Of course that's not the whole solution nor will solve the issue of archives. But it's a start.
PS - If you happen to use Invision forums and Joomla CMS, and happen to like the idea, let me know :-).
____________ _________ _________ _________ _
De: com-prac@yahoogroup s.com [com-prac@yahoogroup s.com] En nombre de Amy [amypricetx@sbcgloba l.net]
Enviado el: lunes, 26 de enero de 2009 16:13
Para: com-prac@yahoogroup s.com
Asunto: [cp] Forums & KM: What CoP's Should Do to Manage Discussion-Produced Knowledge
The discussion about the closing of a forum has triggered me
thinking on the KM aspects. Just stopping a forum doesn't have to
stop a community - the same group of people could start up again
elsewhere (just move the tent to another location). However the
archives are indeed lost with the move.
This brings up an issue I've been grappling with recently: the
discussion group/KM conundrum. Having worked in this domain for many
years, I'm of the opinion that the majority of what is said in
discussion forums should be deleted periodically, and that it's up
to the forum community to capture the important info (know-how and
know-who) in another form for ready reference by all members.
But that doesn't seem to be the situation with the aforementioned
community, and it's certainly not evolved beyond discussion in the
groups I work with (in fact, members publish complete solutions out
to the forums with attachments) .
Email archiving policies (deletion after X number of years) may be
creating a 'burning platform' to cause companies to look more
closely at this issue.
So my questions are:
-- How do we make the leap from forums to preserving the good bits
of knowledge they produce?
-- Do we need better tools, practice/process or both, and if so,
-- What has worked for people on these boards?

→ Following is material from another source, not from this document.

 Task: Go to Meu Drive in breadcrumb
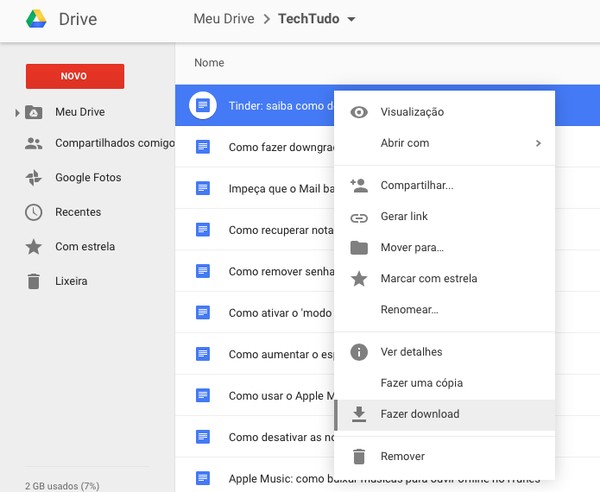[x=224, y=20]
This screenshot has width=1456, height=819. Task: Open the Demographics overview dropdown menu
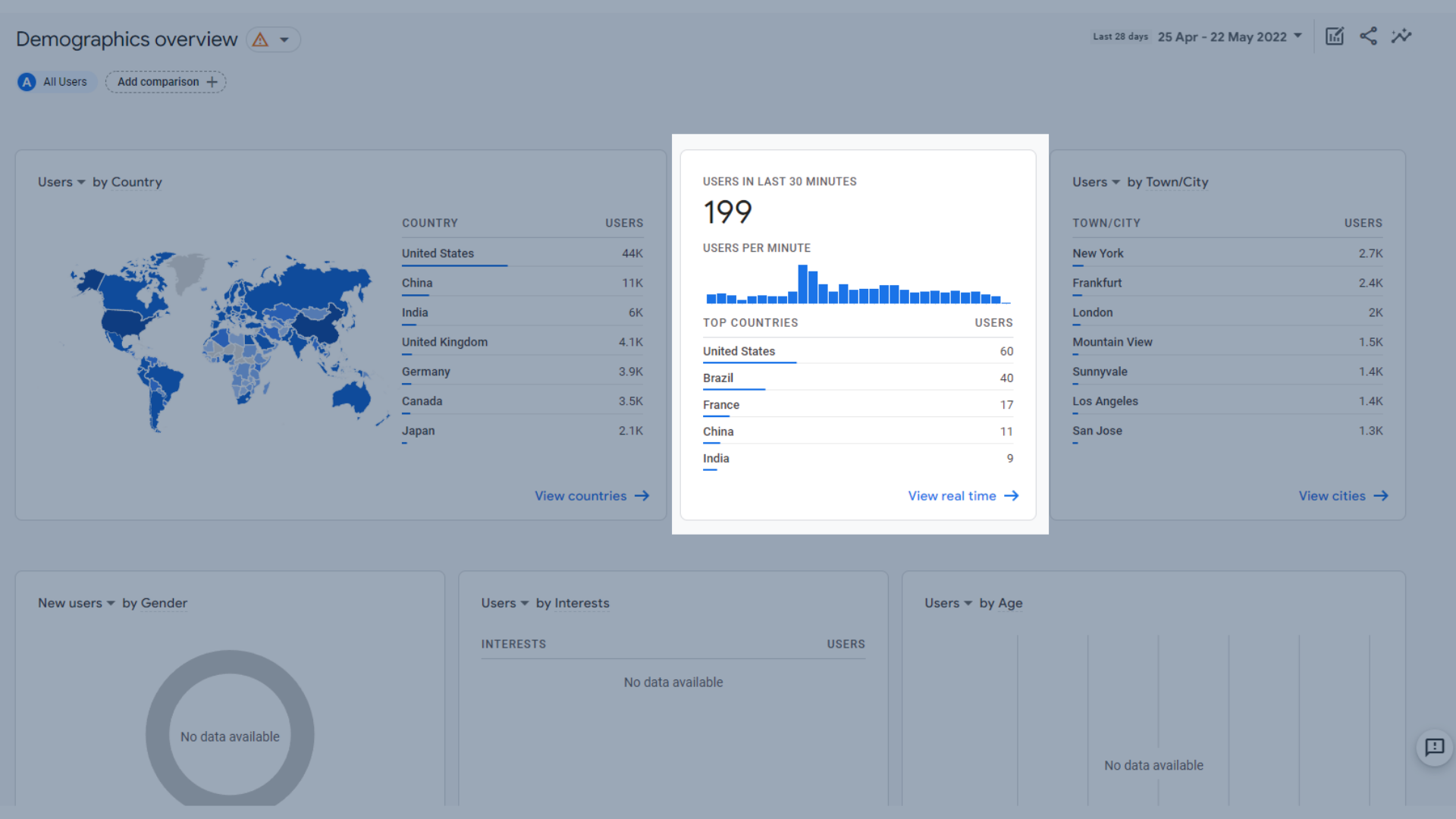[283, 38]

Web 2.0 seemed to be getting us to a place where some of this would
be possible, but I'm afraid that proliferating forums will result in
bigger dumpsters. I'm ok for occasional dumpster diving but I don't
want to make a career out of it. And I don't believe that Search
will ever be good enough to solve this issue.
Inputs are most welcome. (I'll document the good stuff at the end of
Cheers, Amy P.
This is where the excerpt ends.